_WHAT YOU SHOULD DO_.
Emit the line that holds "The height and width of the screenshot is (319, 354)." and all lines following it through the end of the data, verbatim, and nothing else.

[Dataset entries]
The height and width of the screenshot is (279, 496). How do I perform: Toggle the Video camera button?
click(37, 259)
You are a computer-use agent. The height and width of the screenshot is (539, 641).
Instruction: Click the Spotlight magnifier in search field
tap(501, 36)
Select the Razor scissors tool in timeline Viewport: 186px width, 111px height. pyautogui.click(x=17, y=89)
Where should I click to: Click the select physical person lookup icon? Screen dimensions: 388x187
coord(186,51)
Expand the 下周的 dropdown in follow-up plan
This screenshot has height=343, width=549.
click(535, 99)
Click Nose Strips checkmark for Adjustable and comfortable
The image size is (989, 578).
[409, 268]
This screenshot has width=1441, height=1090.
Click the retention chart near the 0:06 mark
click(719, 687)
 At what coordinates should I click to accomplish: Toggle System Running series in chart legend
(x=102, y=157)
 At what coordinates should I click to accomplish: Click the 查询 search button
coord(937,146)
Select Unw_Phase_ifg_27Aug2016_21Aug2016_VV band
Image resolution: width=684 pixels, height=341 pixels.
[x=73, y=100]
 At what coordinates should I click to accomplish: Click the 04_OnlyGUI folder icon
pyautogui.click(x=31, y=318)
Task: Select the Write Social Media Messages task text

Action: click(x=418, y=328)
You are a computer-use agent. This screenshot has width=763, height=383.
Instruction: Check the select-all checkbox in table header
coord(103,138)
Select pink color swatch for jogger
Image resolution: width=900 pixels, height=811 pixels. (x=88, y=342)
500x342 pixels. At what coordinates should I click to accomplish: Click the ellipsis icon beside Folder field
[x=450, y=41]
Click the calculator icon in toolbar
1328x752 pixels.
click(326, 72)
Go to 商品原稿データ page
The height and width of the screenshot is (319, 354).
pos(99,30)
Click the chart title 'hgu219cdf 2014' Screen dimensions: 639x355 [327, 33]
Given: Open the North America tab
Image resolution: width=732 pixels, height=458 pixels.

_TASK RESPONSE_.
The height and width of the screenshot is (319, 354).
pos(99,30)
Click the chart title 'hgu219cdf 2014' Screen dimensions: 639x355 [327, 33]
Given: Open the North America tab
Image resolution: width=732 pixels, height=458 pixels.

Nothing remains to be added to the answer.